KADQ-FM
- Evanston, Wyoming; United States;
- Frequency: 98.3 MHz
- Branding: Wildlife 98.3

Programming
- Format: Classic rock

Ownership
- Owner: Frandsen Media Company, LLC
- Sister stations: KNYN, KBRV, KACH

History
- First air date: 2005
- Former call signs: KSNA (2006)

Technical information
- Licensing authority: FCC
- Facility ID: 164152
- Class: C2
- ERP: 1,200 watts
- HAAT: 454 meters
- Transmitter coordinates: 41°21′10″N 110°54′31″W﻿ / ﻿41.35278°N 110.90861°W

Links
- Public license information: Public file; LMS;
- Webcast: Listen live
- Website: Official website

= KADQ-FM =

KADQ-FM (98.3 FM) is a radio station licensed to Evanston, Wyoming, United States. The station is currently owned by Frandsen Media Company, LLC and carries a classic rock format. KADQ is an affiliate of the Cowboy Sports Network, carrying University of Wyoming sports broadcasts.

==History==
This station received its original construction permit from the Federal Communications Commission on April 1, 2005. The construction permit was owned by College Creek Media. The station's call letters were initially KSNA.
It was assigned new call letters in 2006 while still under construction. The station began broadcasts on April 3, 2008, after receiving a license to cover.
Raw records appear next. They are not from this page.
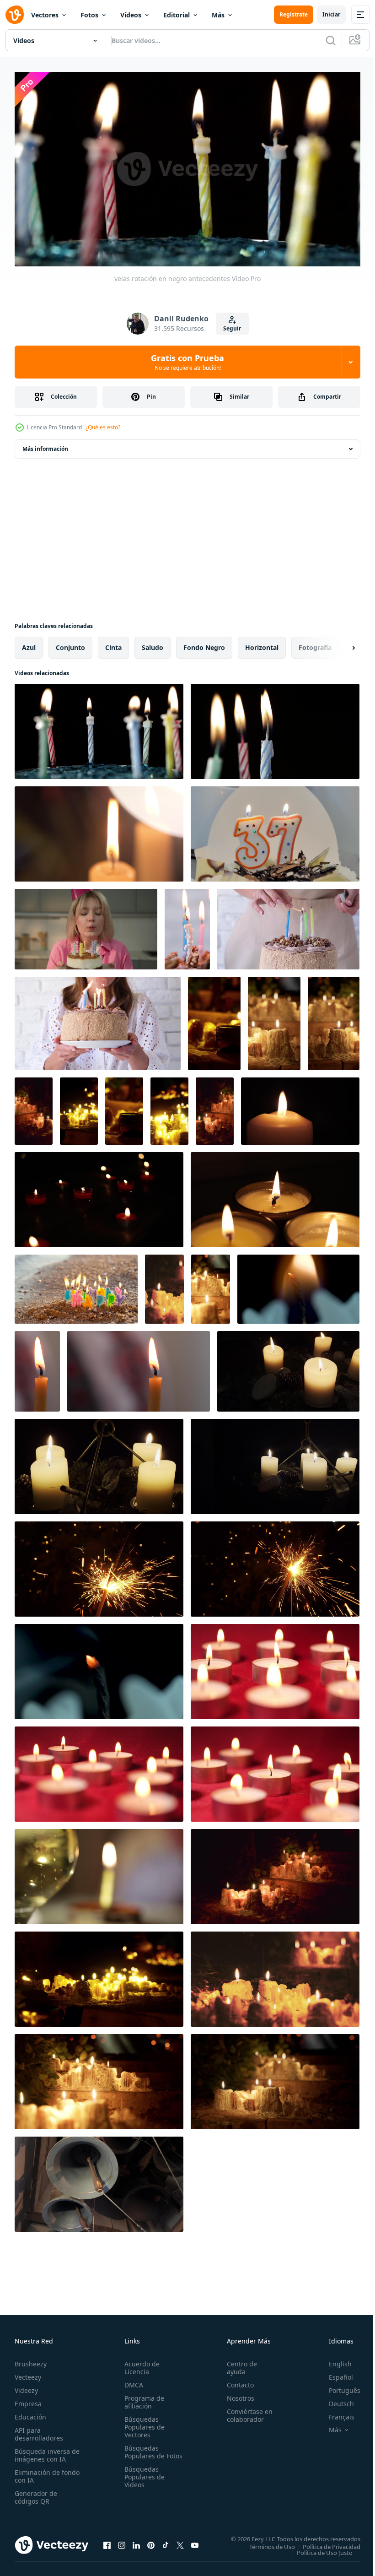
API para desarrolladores (39, 2430)
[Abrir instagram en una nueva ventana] (121, 2541)
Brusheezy (31, 2359)
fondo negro (204, 643)
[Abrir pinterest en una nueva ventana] (151, 2541)
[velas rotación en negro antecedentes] (99, 727)
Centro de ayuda (238, 2363)
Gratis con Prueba (187, 362)
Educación (30, 2412)
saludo (152, 643)
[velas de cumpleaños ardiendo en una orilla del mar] (76, 1285)
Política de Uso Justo (318, 2548)
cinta (113, 643)
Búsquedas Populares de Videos (143, 2480)
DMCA (132, 2380)
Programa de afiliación (142, 2398)
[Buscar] (330, 40)
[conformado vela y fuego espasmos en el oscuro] (300, 1107)
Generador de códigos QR (36, 2493)
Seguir (232, 328)
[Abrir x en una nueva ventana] (180, 2541)
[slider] (198, 247)
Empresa (28, 2399)
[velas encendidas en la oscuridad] (214, 1019)
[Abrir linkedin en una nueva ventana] (136, 2541)
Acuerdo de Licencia (140, 2363)
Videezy (26, 2386)
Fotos (89, 15)
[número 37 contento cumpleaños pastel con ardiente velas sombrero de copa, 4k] (275, 830)
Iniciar (331, 14)
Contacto (236, 2380)
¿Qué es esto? (103, 427)
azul (29, 643)
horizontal (262, 643)
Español (334, 2373)
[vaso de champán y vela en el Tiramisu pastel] (99, 1873)
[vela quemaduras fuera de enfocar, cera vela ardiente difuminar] (99, 830)
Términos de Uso (265, 2542)
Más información (45, 445)
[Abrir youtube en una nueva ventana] (194, 2541)
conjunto (70, 643)
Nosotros (236, 2394)
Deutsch (334, 2399)
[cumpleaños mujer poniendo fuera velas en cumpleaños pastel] (288, 925)
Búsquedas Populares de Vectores (143, 2423)
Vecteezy (28, 2373)
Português (338, 2386)
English (333, 2359)
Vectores (45, 15)
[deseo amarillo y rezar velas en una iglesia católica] (288, 1367)
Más (218, 15)
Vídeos (130, 15)
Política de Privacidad (325, 2542)
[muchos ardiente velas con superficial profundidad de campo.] (99, 1196)
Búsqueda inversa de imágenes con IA (45, 2451)
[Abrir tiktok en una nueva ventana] (165, 2541)
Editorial (176, 15)
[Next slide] (339, 644)
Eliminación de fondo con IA (37, 2472)
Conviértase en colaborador (245, 2411)
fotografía (315, 643)
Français (335, 2412)
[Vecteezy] (14, 14)
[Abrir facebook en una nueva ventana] (107, 2541)
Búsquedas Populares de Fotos (143, 2452)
The station initially carried a religious format, owned by College Creek Media. It was sold in 2010 to Frandsen Media Company, LLC

==Silent==
On April 30, 2008, the station informed the FCC that it had fallen silent on April 22, 2008, and citing financial reasons, it requested special temporary authority to remain silent. The FCC granted this request on September 10, 2008, with a scheduled expiration of March 9, 2009. On February 26, 2009, KADQ-FM filed for an extension of their remain silent authority but this request was dismissed on January 7, 2010. The station resumed broadcasting briefly on March 30, 2009, but fell silent again on March 31, 2009. As of 23 January 2010, the station's April 7, 2009, application for remain silent authority had been accepted for filing but was pending further action by the commission.

The station's transmitter is located on Medicine Butte, northeast of Evanston.